Like the property of water to maintain the level, the boat is designed to maintain balance even in the face of fickle water movements. It is an objet that reflects artist’s desire to retain tranquility through emotional control and balance. Among these works, “Coincident Speculation” symbolizes the artist's pursuit of tranquility in three stages. The level water surface, as the movement from high to low ceases, is the artist's favorite image. We've already seen that ships floating on the water also act as a mechanism for maintaining calmness. An additional subject is a tree on the boat, submerged in water, stretching out the branches towards the sun. The tree holds equal weight in the left and right branches, another mechanism displaying the preference for balance.
In many works, the artist's desire for tranquility is revealed through images of water and boats, but on the other hand, it reflects the reality of not yet achieving calmness in these materials. “The Fount of Oblivion”, “Deep Contemplation”, and “The Moment of Memory” illustrates the artist's psychological state: yet unbalanced as a waterfall, in which the dynamics and the level of water constantly circulate. Ever-changing and erupting emotions and desires are difficult to control, reflecting the artist's will to find equilibrium through circular performance.
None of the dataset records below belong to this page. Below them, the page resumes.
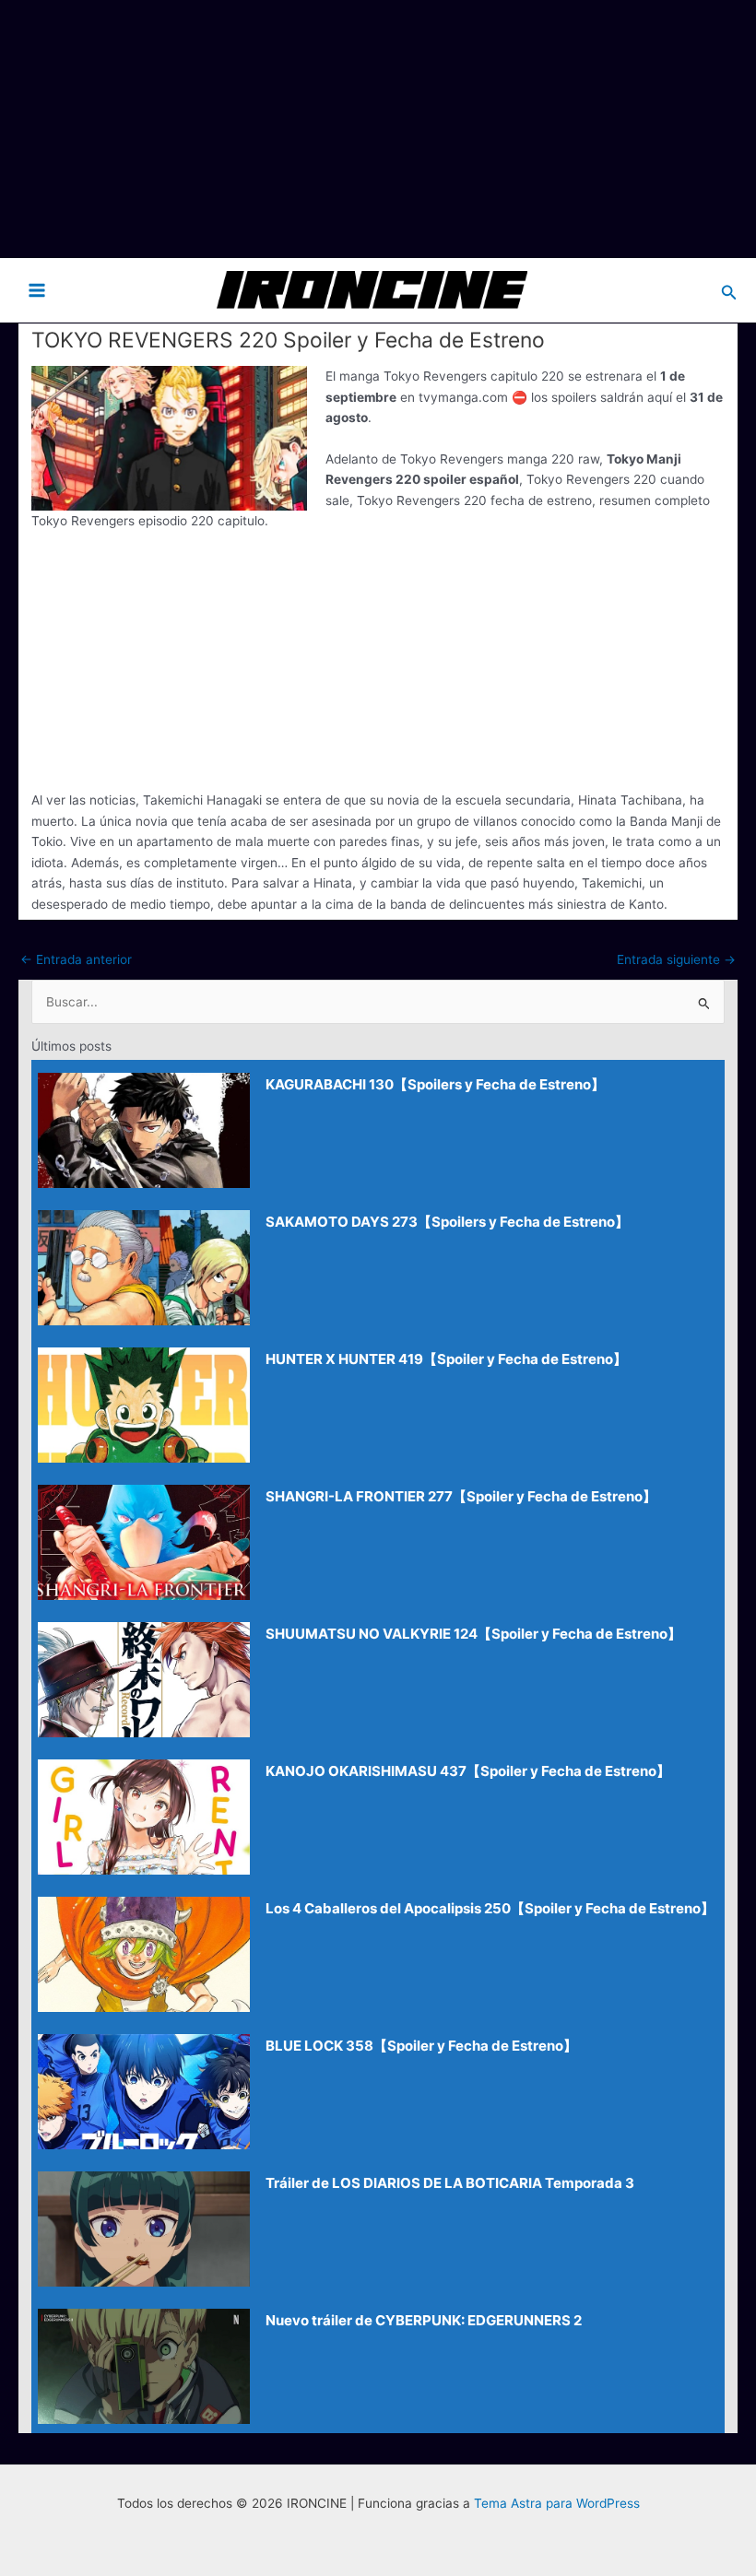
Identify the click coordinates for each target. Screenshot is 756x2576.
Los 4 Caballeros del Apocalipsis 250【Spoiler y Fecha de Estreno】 (490, 1908)
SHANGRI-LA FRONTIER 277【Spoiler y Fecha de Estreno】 (461, 1496)
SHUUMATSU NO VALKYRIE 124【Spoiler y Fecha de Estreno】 (473, 1633)
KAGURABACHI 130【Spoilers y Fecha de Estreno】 (435, 1084)
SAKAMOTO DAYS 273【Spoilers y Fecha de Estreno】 (447, 1221)
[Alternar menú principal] (37, 290)
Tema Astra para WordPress (557, 2503)
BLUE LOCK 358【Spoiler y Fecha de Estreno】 (421, 2045)
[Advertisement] (378, 129)
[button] (729, 289)
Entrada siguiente (676, 959)
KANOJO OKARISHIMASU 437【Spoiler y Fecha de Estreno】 (468, 1771)
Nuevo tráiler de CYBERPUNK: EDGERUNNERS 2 (424, 2320)
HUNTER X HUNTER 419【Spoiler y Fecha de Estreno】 (446, 1359)
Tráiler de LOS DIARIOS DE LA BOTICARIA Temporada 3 (450, 2183)
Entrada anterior (76, 959)
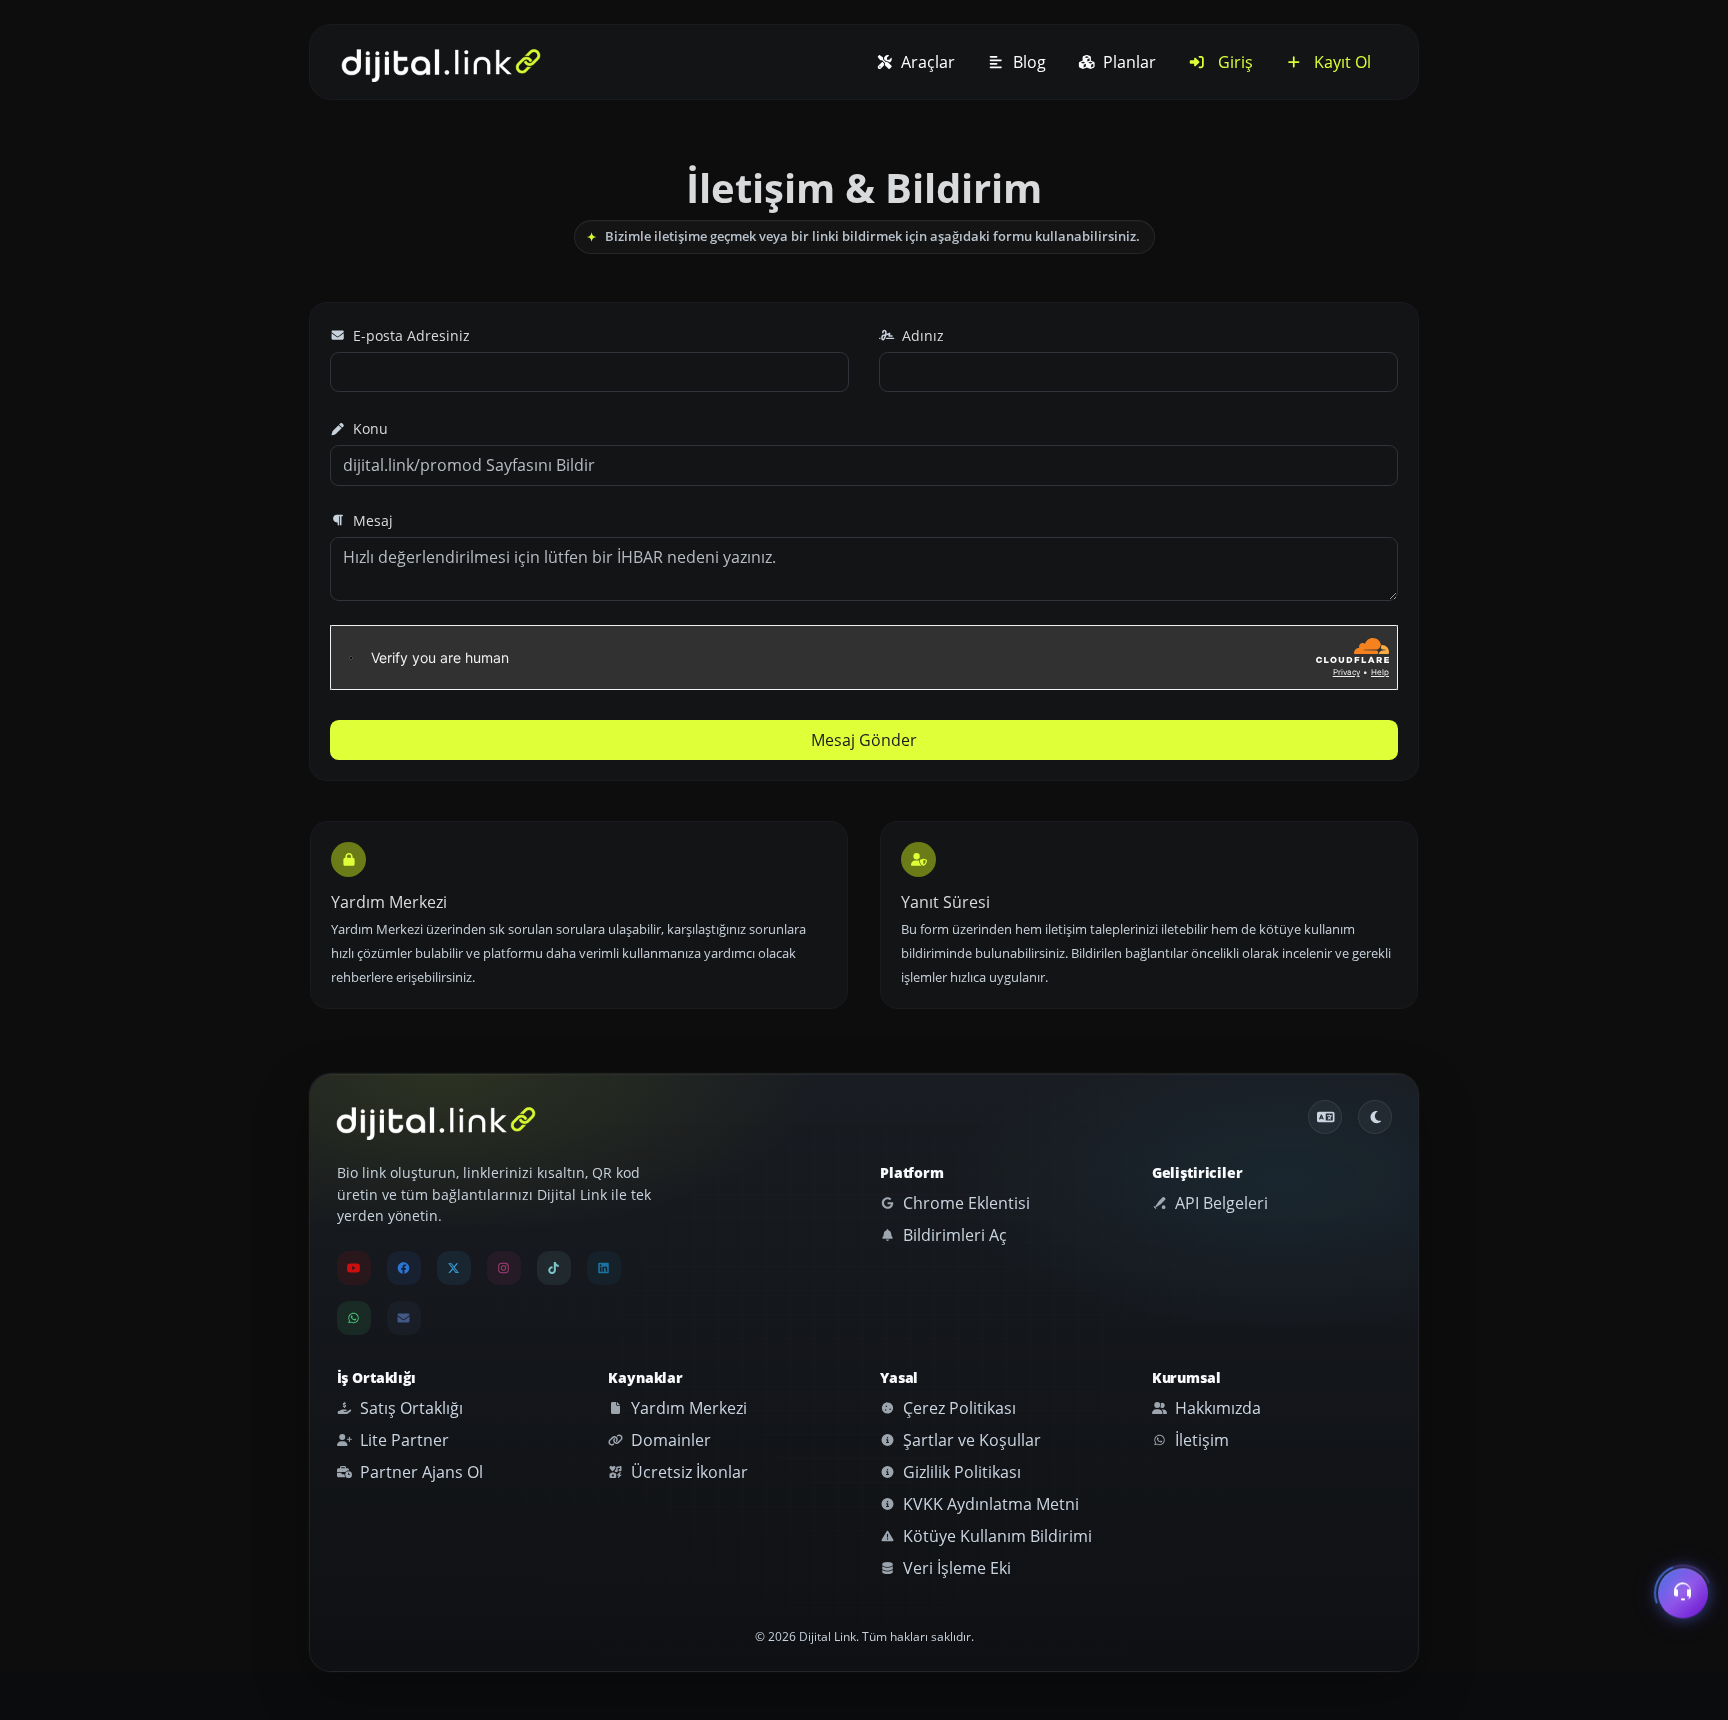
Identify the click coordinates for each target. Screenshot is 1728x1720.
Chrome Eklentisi (964, 1203)
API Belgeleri (1219, 1203)
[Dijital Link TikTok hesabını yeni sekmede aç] (554, 1268)
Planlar (1127, 62)
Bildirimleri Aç (953, 1235)
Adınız (921, 335)
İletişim (1200, 1440)
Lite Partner (402, 1440)
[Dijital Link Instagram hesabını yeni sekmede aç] (504, 1268)
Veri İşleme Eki (955, 1568)
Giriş (1233, 62)
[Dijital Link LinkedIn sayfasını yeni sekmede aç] (604, 1268)
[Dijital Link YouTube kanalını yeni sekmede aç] (354, 1268)
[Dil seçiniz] (1325, 1117)
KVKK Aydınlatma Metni (989, 1504)
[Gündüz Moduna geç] (1375, 1117)
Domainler (669, 1440)
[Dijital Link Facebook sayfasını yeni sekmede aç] (404, 1268)
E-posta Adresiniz (409, 335)
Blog (1027, 62)
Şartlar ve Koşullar (970, 1440)
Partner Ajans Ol (419, 1472)
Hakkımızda (1216, 1408)
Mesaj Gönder (864, 740)
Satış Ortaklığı (409, 1408)
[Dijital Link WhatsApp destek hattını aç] (354, 1318)
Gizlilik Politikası (960, 1472)
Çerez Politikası (957, 1408)
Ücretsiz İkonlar (687, 1472)
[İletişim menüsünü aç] (1683, 1594)
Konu (368, 428)
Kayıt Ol (1340, 62)
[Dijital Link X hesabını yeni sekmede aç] (454, 1268)
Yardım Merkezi (687, 1408)
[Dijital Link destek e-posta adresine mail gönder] (404, 1318)
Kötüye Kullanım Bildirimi (995, 1536)
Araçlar (926, 62)
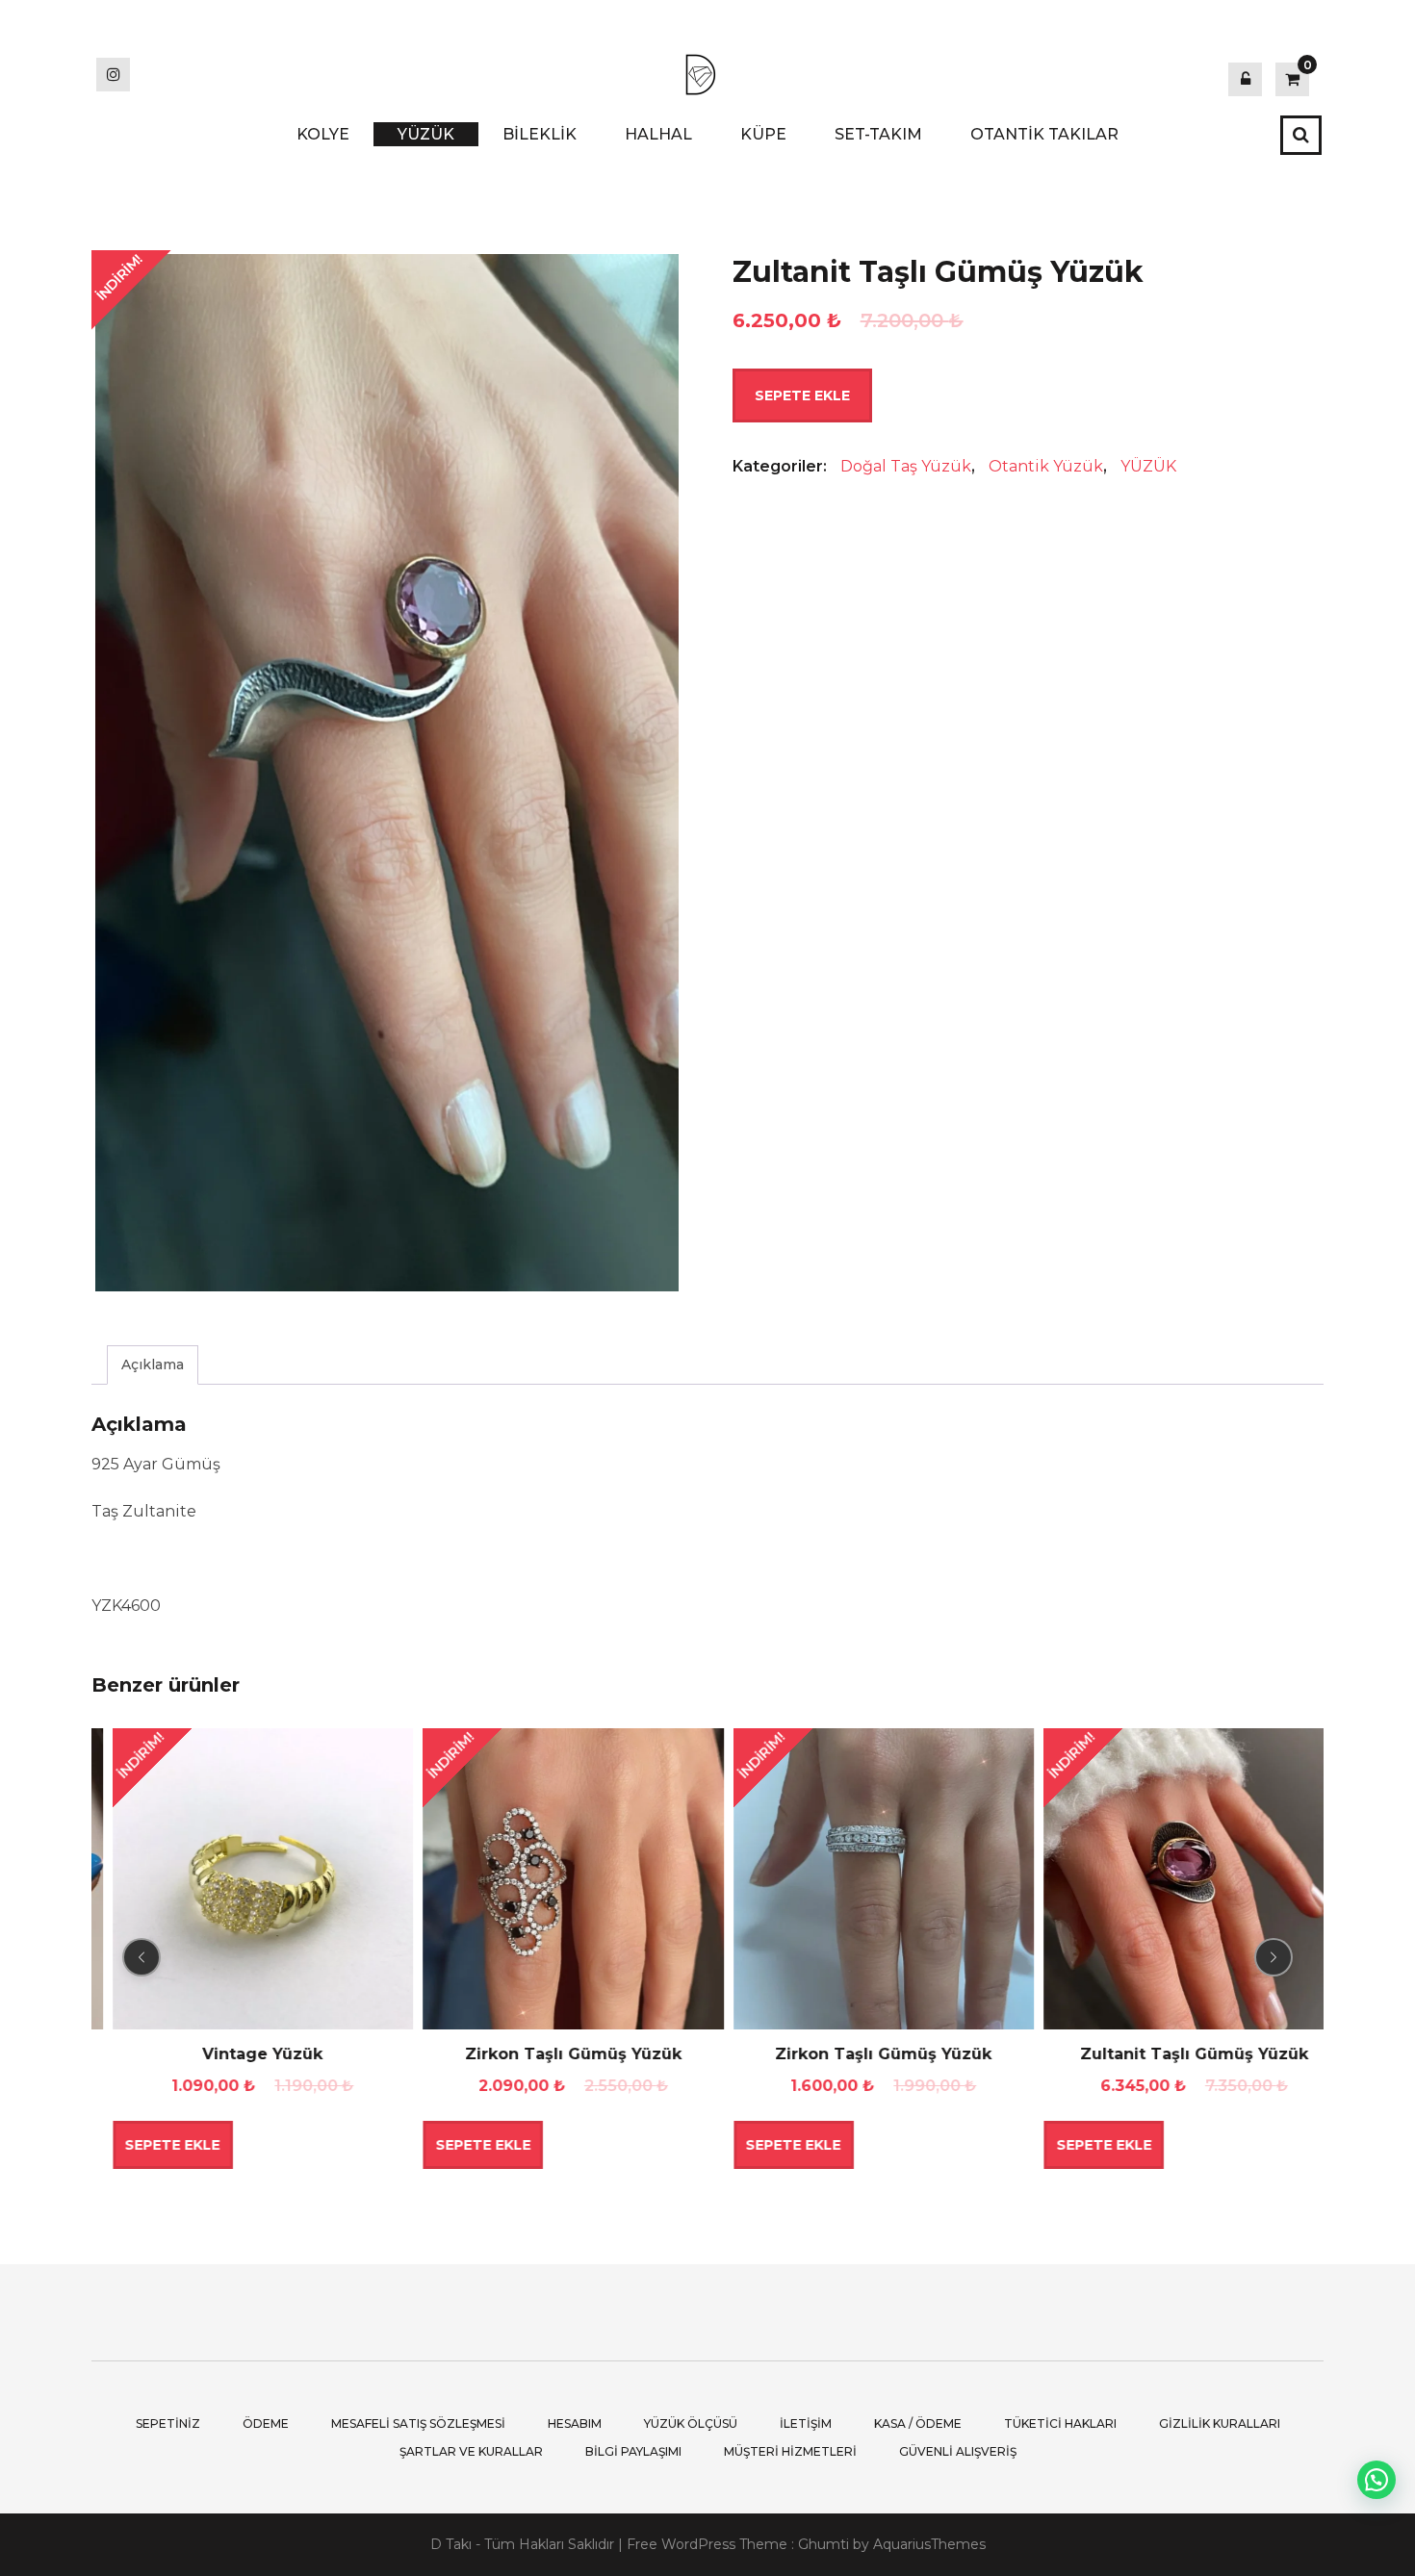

Controlling feelings and maintaining harmony and balance with others can only arise from one’s sacrifice. However, the "Room of Stars" and "Great Voyage" revealed the desire for small happiness. In “Coexistence” the contrast between the light and the dark not only depicts the fate of people who must live on a tightrope at the border of the self and the other, in and yang, or right and wrong; it reflects the hope to coexist harmoniously between the two sides.
Ideologically, current society is a time of uncertainty. The ideologies that were firmly believed are criticized, pessimism emerges, while surrealism is prevalent as anxiety and disorder form a trend. Surrealism is revived in contemporary times because reality is unstable and unsatisfactory. Like a dream where small objects can be large and the powerless can become almighty, Cho's screen is filled with surreal or unreal symbols that reflect the artist's desires and hopes. The coexistence of these unfamiliar objects, with literary sensibilities wits, inexplicably persuades to catch the viewers’ attention. It is because the combination of unreality, transcending common sense, stimulates our emotion with a completely new story through the artist's imagination. This is the reason the artist's next move becomes so much curious to me.